Brincar na rua era um sentimento de liberdade; as crianças se juntavam no final da tarde para brincar e os pais ficavam observando e conversando com a vizinhança.
No entanto, hoje as coisas mudaram um pouco; criança que brinca na rua não é bem vista, e os pais com medo da violência preferem ficar em casa. As crianças preferem brincar no computador ou com vídeo game, deixando aquelas brincadeiras tradicionais, que fizeram parte de nossa cultura, de fora.
E como consequência vemos um grande número de crianças com dificuldades de aprendizagem; escrevem mal e ninguém entende a letra, não resolvem situações problemas, pois não têm desenvolvido o raciocínio lógico e dedutivo, não produzem textos, pois não têm criatividade e tantas outras dificuldades.
A questão é que não existe desculpa para essa situação, já que temos conhecimento de que a brincadeira é fundamental para o desenvolvimento infantil, seja social, cognitivo, psicológico, dentre outros.
A criança que brinca entra em contato com um mundo que é a representação do mundo em que vivemos, com regras e valores que fazem parte de sua cultura, e cria personagens e papéis que representam essa realidade.

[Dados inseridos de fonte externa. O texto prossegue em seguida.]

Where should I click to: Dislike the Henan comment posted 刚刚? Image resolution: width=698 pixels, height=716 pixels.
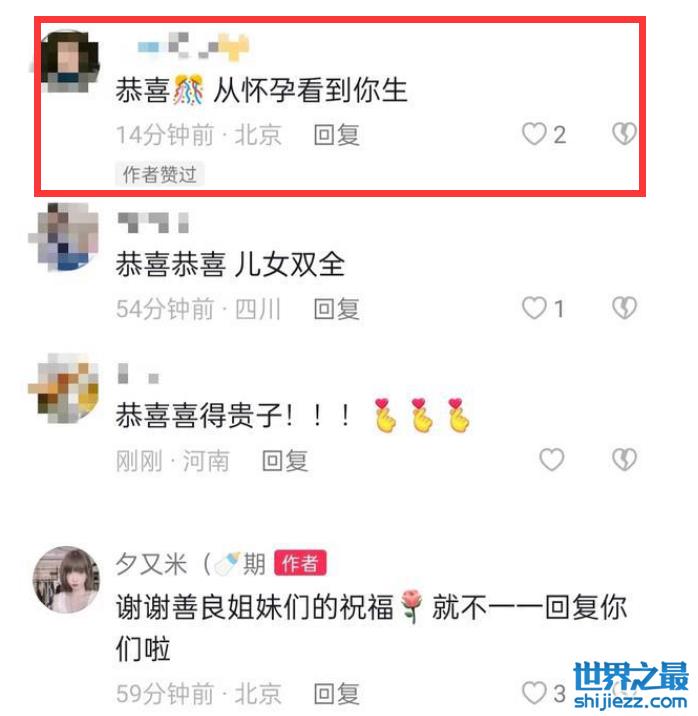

Entram em conflitos, experimentam emoções variadas, alegria, tristeza, raiva, sentimento de perda, além de trabalhar com o auto-conhecimento.
É bem clara a diferença de uma criança que brinca de amarelinha, pega-pega, e jogos de percurso, da criança que passa o dia inteiro em frente a TV ou jogando vídeo-game; esta não tem equilíbrio, boa coordenação motora e raciocínio rápido, enquanto que a anterior apresenta bom desenvolvimento da área psicomotora e cognitiva.

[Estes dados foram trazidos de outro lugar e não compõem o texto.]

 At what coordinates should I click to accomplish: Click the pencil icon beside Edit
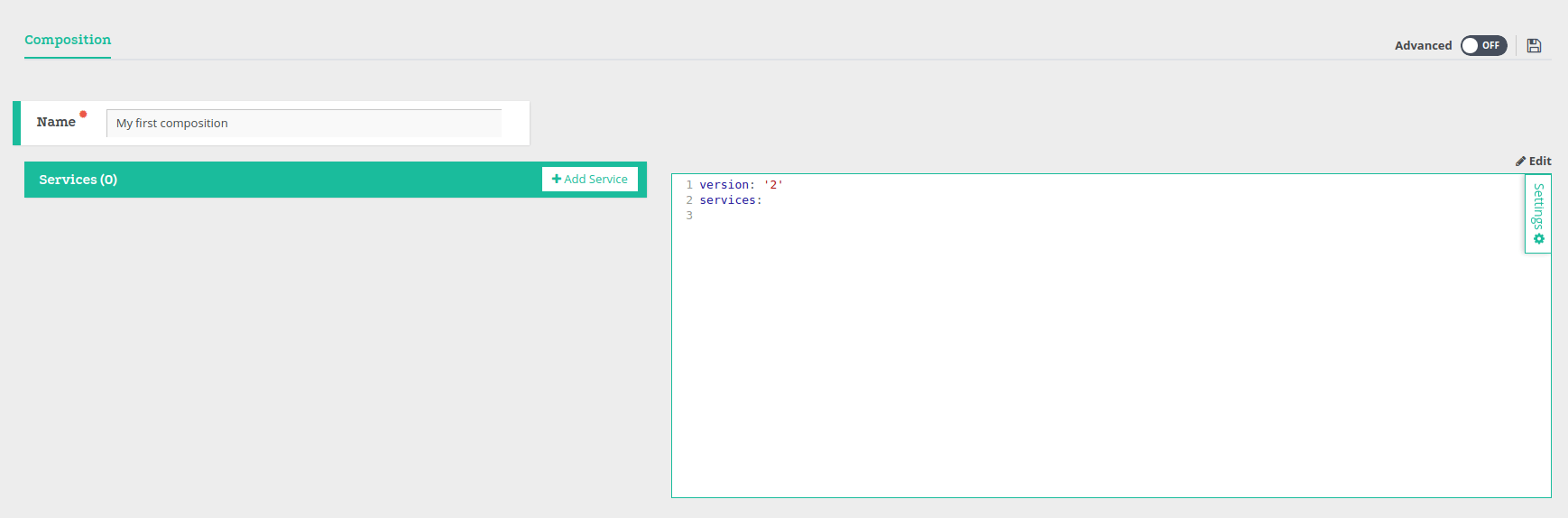coord(1520,161)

A fala também pode ser estimulada pela brincadeira onde a criança pequena com gestos se comunica com os outros e aos poucos vai desenvolvendo a linguagem, estruturando-a e enriquecendo seu vocabulário.
Assim fica fácil concluir o porquê da brincadeira ser tão importante.

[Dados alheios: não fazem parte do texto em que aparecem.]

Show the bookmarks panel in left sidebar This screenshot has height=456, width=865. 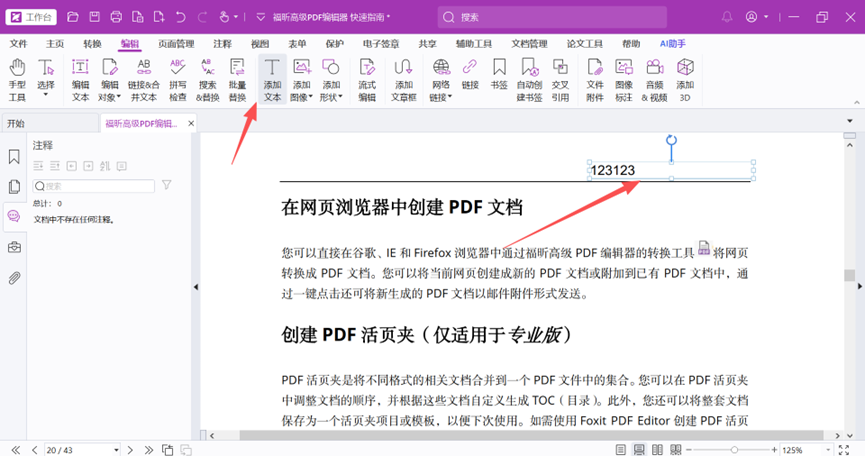click(14, 157)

As escolas também precisam estabelecer uma rotina para seus alunos, onde o brincar seja permitido. O aluno aprenderá a ler e a escrever com maior facilidade se sua rotina for dividida entre lições e brincadeiras. E por que não ensiná-los a ler e escrever de forma lúdica?
Trabalhar com o lúdico não é perda de tempo, como muitos ainda acham, e muito menos adequar a infra-estrutura da escola permitindo um ambiente de integração por meio da brincadeira.
A brincadeira não faz parte da aprendizagem, pois ela é puramente a aprendizagem que vai sendo modificada e ficando mais complexa ao longo dos anos de acordo com o crescimento e desenvolvimento humano.
Do ponto de vista da legislação, o Estatuto da criança e do adolescente (BRASIL, Lei 8.069/90) considera a atividade lúdica um direito da criança e um dever do Estado, da famí­lia e da sociedade proporcionar condições para este exercício.
A lei, no entanto, não é suficiente para garantir que as crianças possam dispor de tempo, local, material e acompanhamento de adultos para se ocuparem com brincadeiras. As diferentes condições socioculturais vivenciadas determinam uma diversidade de possibilidades de exercício da atividade lúdica.